Ich kann nur aus meiner eigenen Selbsterkenntnis sprechen:

Ich sehe jegliches Ereignis, sei es auch noch so wunderbar oder auch noch so grausam als die Wirkung einer vorangegangenen Ursache. Das mag jetzt so klingen, dass ich Menschen von Ihren vollbrachten Taten freisprechen möchte, aber dem ist nicht so.

Wenn du eine Herdplatte anfässt, verbrennst du dich. Wenn du ein Verbrechen begehst , wirst du bestraft. Aus dieser Strafe erwächst du entweder mit neuen Erkenntnissen oder du bleibst bei deinem Verhalten.
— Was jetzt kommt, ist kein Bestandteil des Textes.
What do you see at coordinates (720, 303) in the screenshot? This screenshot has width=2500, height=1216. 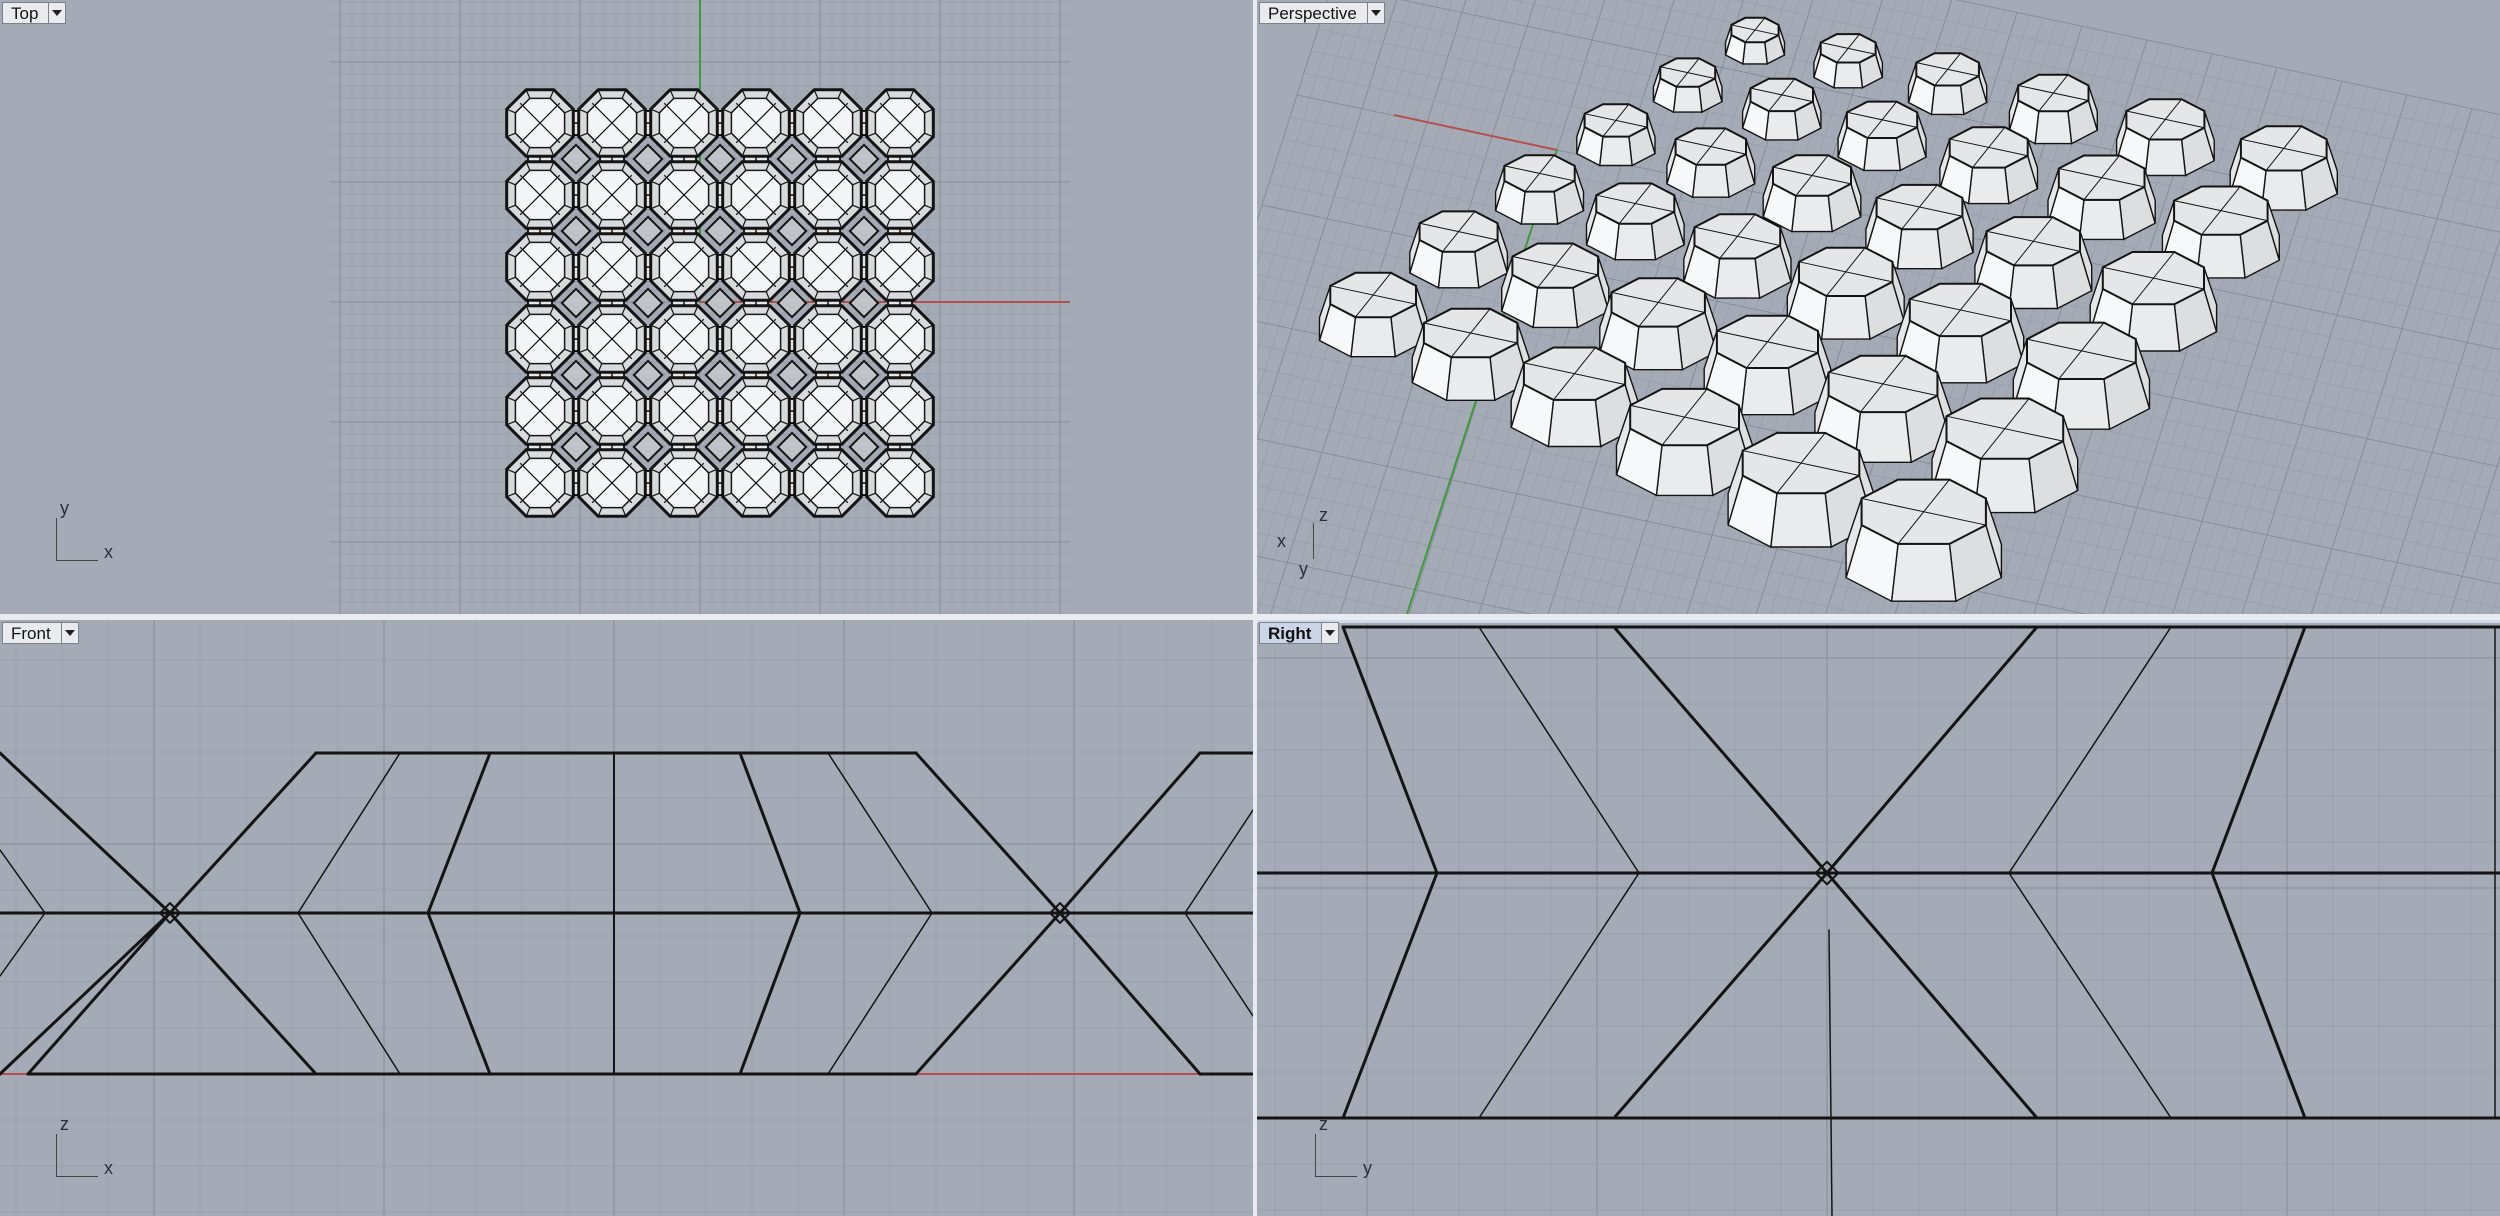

Wie dieses Ursache/Wirkung Wechselspiel jedoch auch ausgehen mag: Wenn du alles was ist so akzeptieren kannst, und verstehst, dass alles aus einem bestimmten Grund so ist wie es eben ist, dann gibt es keine Wertung mehr.

Der Dualismus setzt sich fort und du erkennst dich selbst als ein Teil des Ganzen. "Besser" oder "Schlechter" verliert dann seine Bedeutung.
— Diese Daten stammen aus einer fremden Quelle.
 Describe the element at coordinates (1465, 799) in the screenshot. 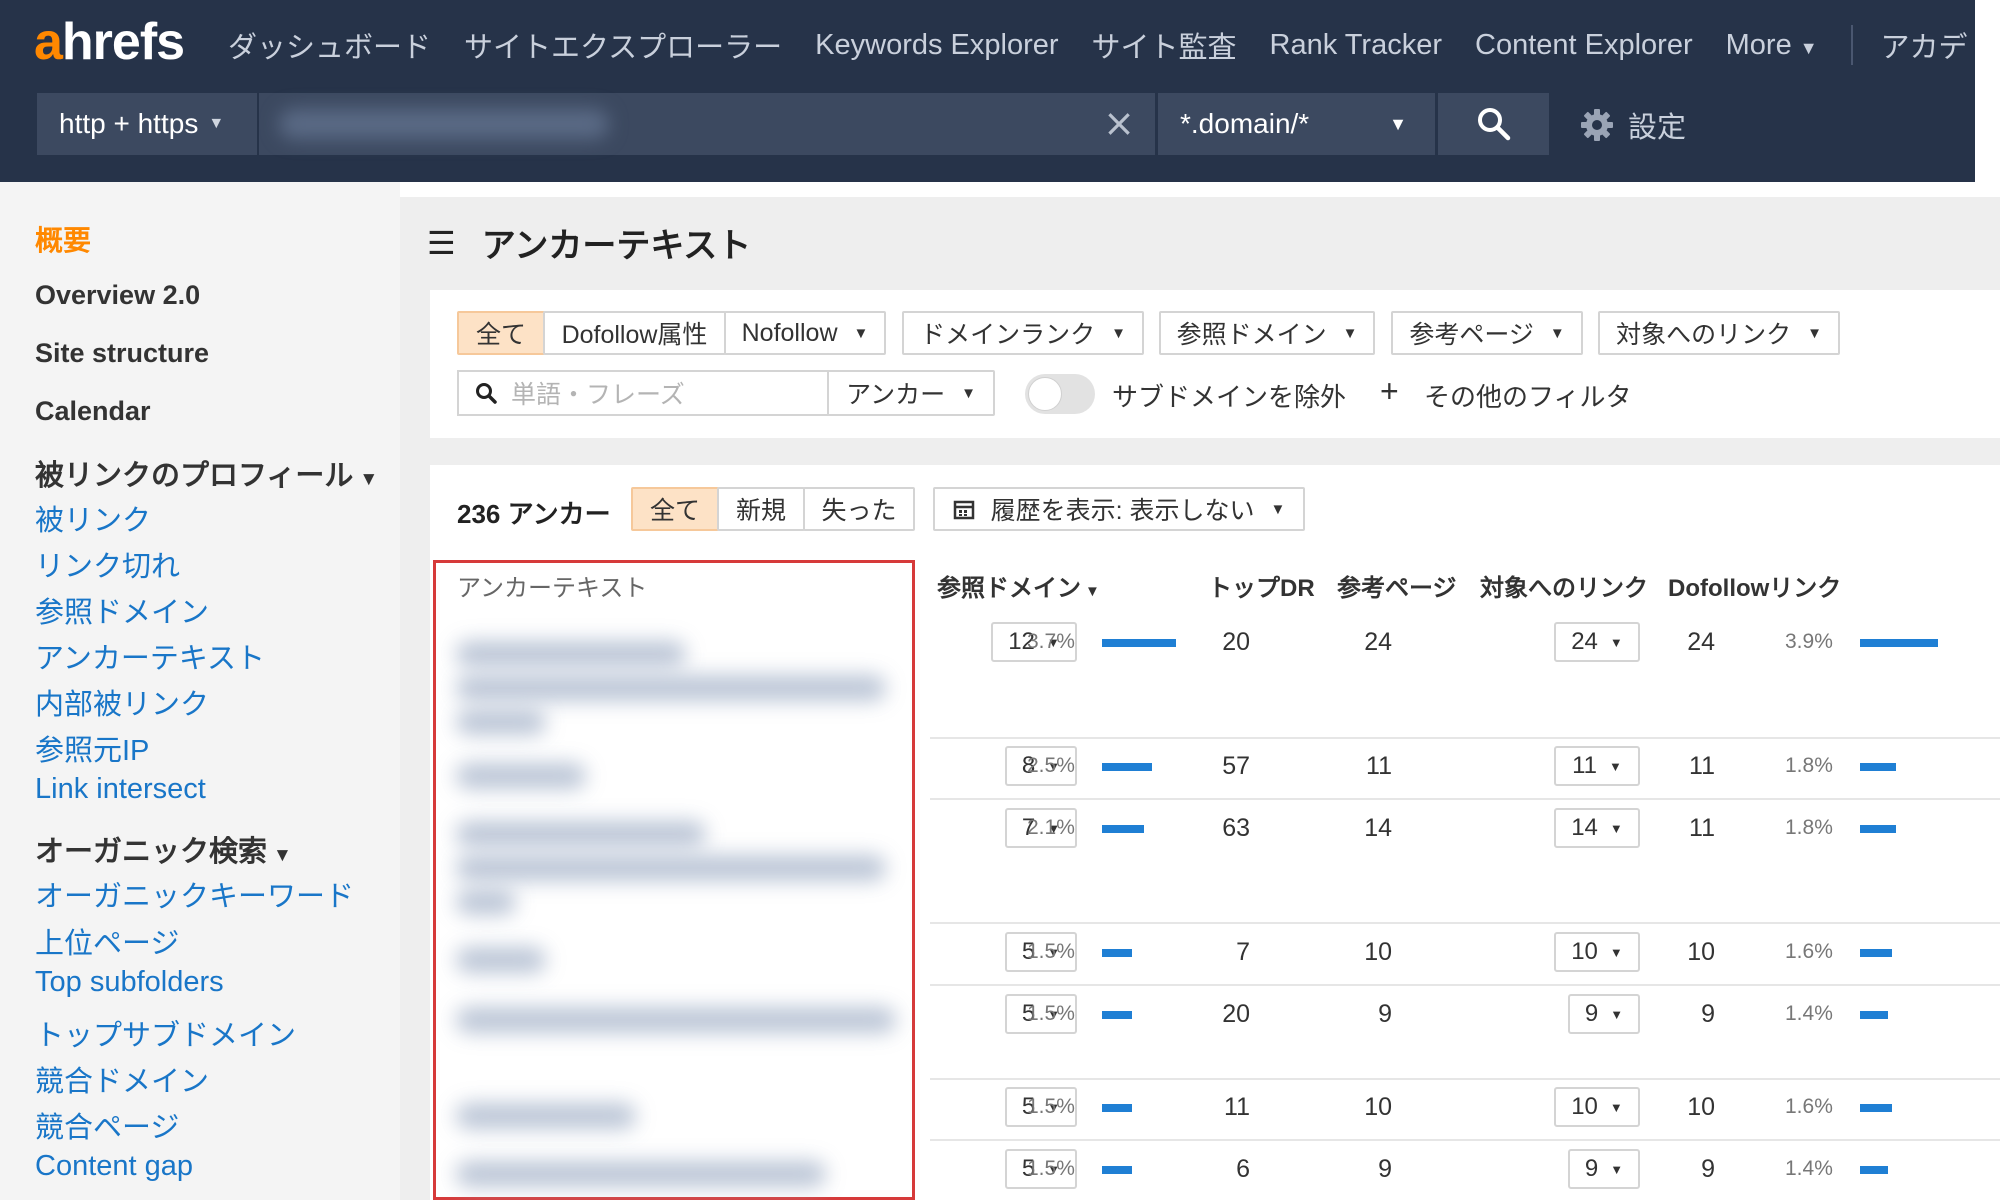

I see `row-separator` at that location.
Ich hoffe du kannst etwas damit anfangen.

LG

Nein ist es nicht

Dann ist man eher von sich selbst überzeugt oder eingebildet, weil es sehr unwahrscheinlich ist, dass man besser und klüger als alle anderen ist.

Das kann ich nicht wirklich beantworten. Ich mag einfach keine Menschen, die einen gleich als "dumm", oder "unwissend", "naiv" oder nach dem Motto: "deine Meinung ergibt keinen Sinn", "wo ist da die Logik?", etc. abstempeln. Irgendwie ist das seltsam und man spürt so die Aggression die da so aufkommt und man hat das Gefühl, man könnte mit diesen Leuten KEIN normales Gespräch führen. Richtig schlimm. Dieses Gefühl habe ich bei Narzissten ständig - man kann mit denen nicht über normale Dinge reden, es dreht sich alles nur um Machtspiele und sie sticheln und beleidigen wo sie nur können, ohne überhaupt zugehört zu haben. Ja, Narzissten hören nicht zu, sie schießen mit ihren Worten wie mit einer Waffe um sich. Man muss IMMER aufpassen was man sagt, sonst tritt man in eine Mine rein oder öffnet die Büchse der Pandora.